**Текст для изучения:**
Реферат: Философия А.С. Хомякова

Название: Философия А.С. Хомякова
Раздел: Рефераты по философии
Тип: реферат

Реферат по философии

Философия А.С. Хомякова


Алексей Степанович Хомяков (1804-1860) был многосторонне развитой личностью - философом, богословом, социологом и экономистом и в то же время поэтом, художником, изобретателем (изобрел новую паровую машину и дальнобойное ружье), врачом, знатоком сельскохозяйственного производства. Он знал несколько иностранных языков.

Родился А.С. Хомяков в Москве в дворянской семье. Мать его была из рода Киреевских. Она воспитала сына в духе верности православной вере и национальным традициям. Алексей и его брат получили превосходное домашнее образование (уроки им давали даже профессора университета). Жизнь А.С. Хомякова небогата внешними событиями. В 1822 г. он, сдав экзамены в Московском университете, получает степень кандидата математических наук и в том же году поступает на военную службу. В 1824 г. выходит в отставку, едет за границу; изучает живопись в Париже и занимается литературным трудом. Вернувшись на родину, Хомяков вскоре (в 1828 г) вновь возвращается в армию во время войны России с Турцией, но уже в 1829 г. оставляет военную службу и до конца своих дней ведет спокойную жизнь, управляя своим имением. В 1836 г. он женится на сестре поэта Николая Языкова. Скончался Хомяков во время эпидемии холеры, когда он старался лечить крестьян.

Духовная жизнь Хомякова была более стабильной, чем духовные искания другого родоначальника славянофильства - Киреевского. Как поэт и философ он последовательно шел по тому духовному пути, который в конце 30-х гг. привел его к славянофильскому идеалу.

В юности А.С. Хомяков и его брат Федор были дружны с братьями Веневитиновыми, и, хотя будущий философ не входил в "Общество любомудрия", мимо Шеллинга он не прошел. Отсюда, по-видимому, берет начало склонность Хомякова к диалектике, которую отмечали знавшие его современники. В стихотворении 1825 г. "Заря" он в людях, как в заре, усматривает противоречия:

Смешенье пламени и хлада, Смешение небес и ада, Слияние лучей и тьмы.

Герцен в "Былом и думах" подчеркивал особые бойцовские качества Хомякова, его постоянную готовность и стремление к спорам, называл философа "старым бретером диалектики", который своих противников "мастерски ловил и мучил на диалектической жаровне". Критический интерес к Шеллингу и Гегелю Хомяков сохранял до конца жизни. В 1847 г. в Берлине он встретился с Шеллингом, но не нашел в нем единомышленника в понимании сущности христианства.

**Задания:**
[a] Укажите, в каком году Хомяков, согласно тексту о Хомякове, встретился с Шеллингом в Берлине.
[b] Повторите без изменений фрагмент текста о Хомякове, начиная со слов «Смешенье пламени и» и заканчивая словами «понимании сущности христианства.».

**Исходные данные:**
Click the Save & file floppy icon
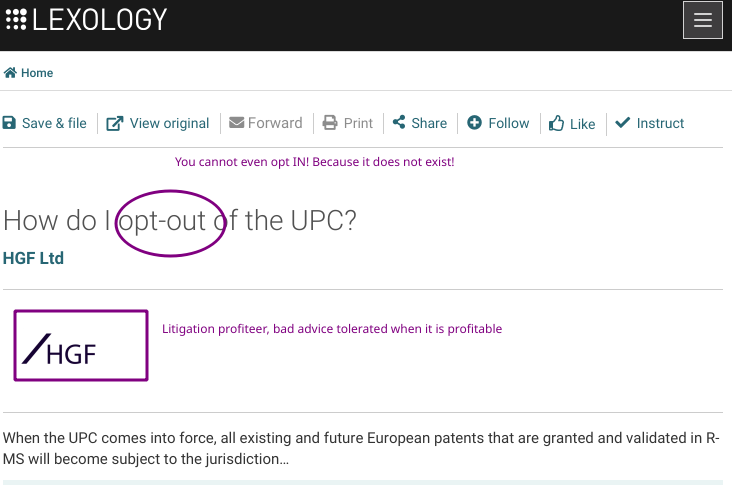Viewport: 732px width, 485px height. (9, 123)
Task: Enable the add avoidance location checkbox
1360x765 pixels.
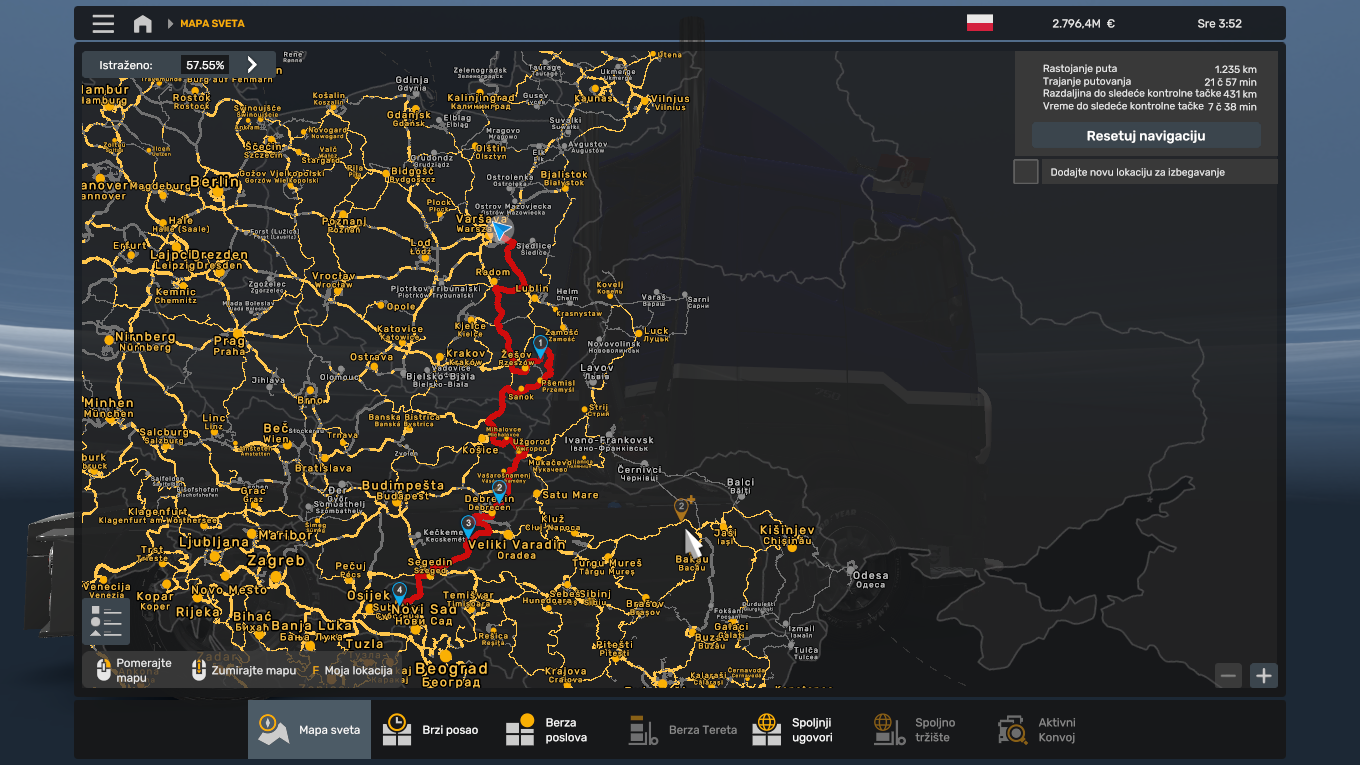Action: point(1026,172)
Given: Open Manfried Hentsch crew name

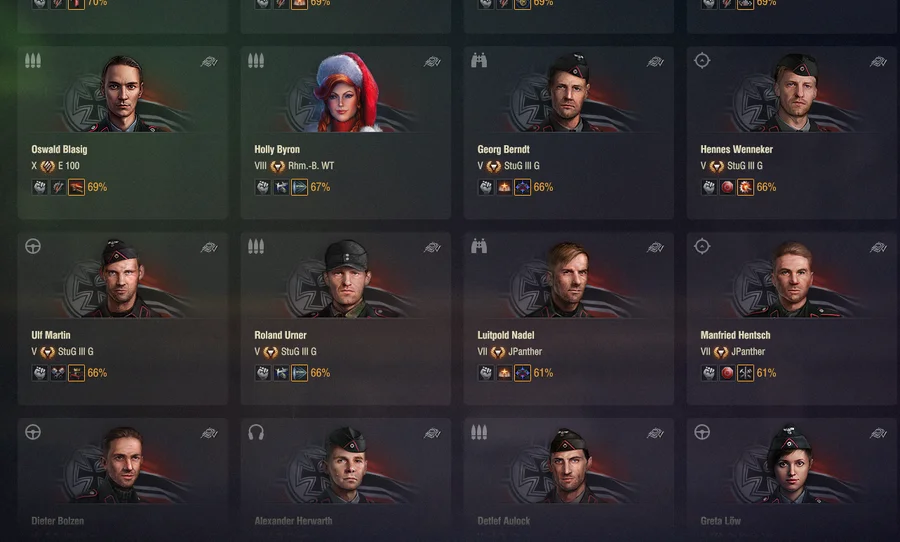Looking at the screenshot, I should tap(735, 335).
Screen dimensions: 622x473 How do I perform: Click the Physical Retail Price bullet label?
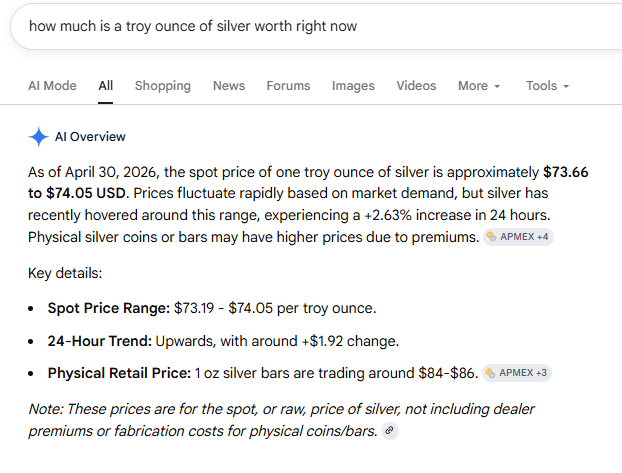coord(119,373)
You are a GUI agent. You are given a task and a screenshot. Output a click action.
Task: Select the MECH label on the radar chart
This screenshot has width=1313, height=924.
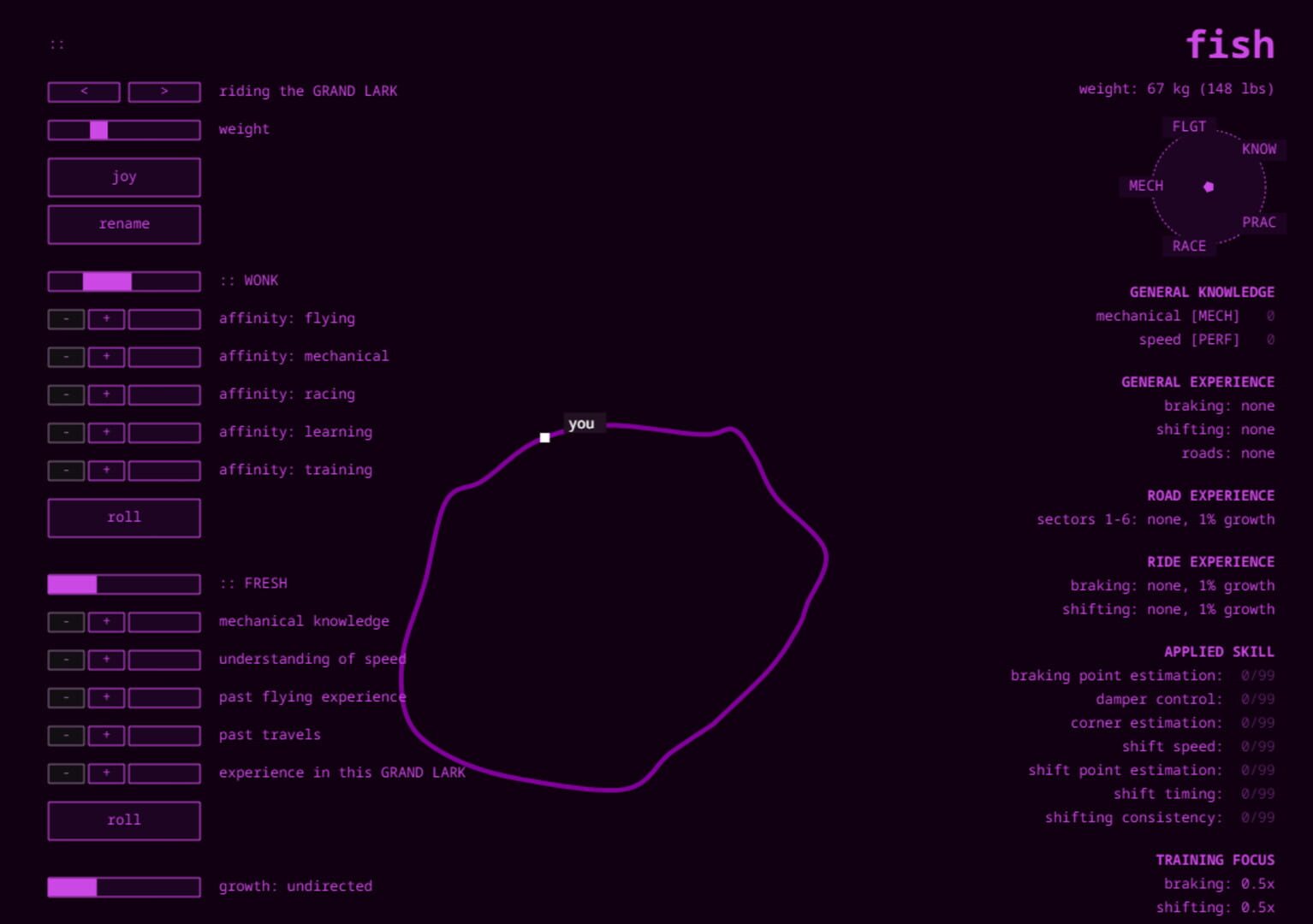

**Ваши ответы:**
[a] В 1847 году.

[b]
Смешенье пламени и хлада, Смешение небес и ада, Слияние лучей и тьмы.

Герцен в "Былом и думах" подчеркивал особые бойцовские качества Хомякова, его постоянную готовность и стремление к спорам, называл философа "старым бретером диалектики", который своих противников "мастерски ловил и мучил на диалектической жаровне". Критический интерес к Шеллингу и Гегелю Хомяков сохранял до конца жизни. В 1847 г. в Берлине он встретился с Шеллингом, но не нашел в нем единомышленника в понимании сущности христианства.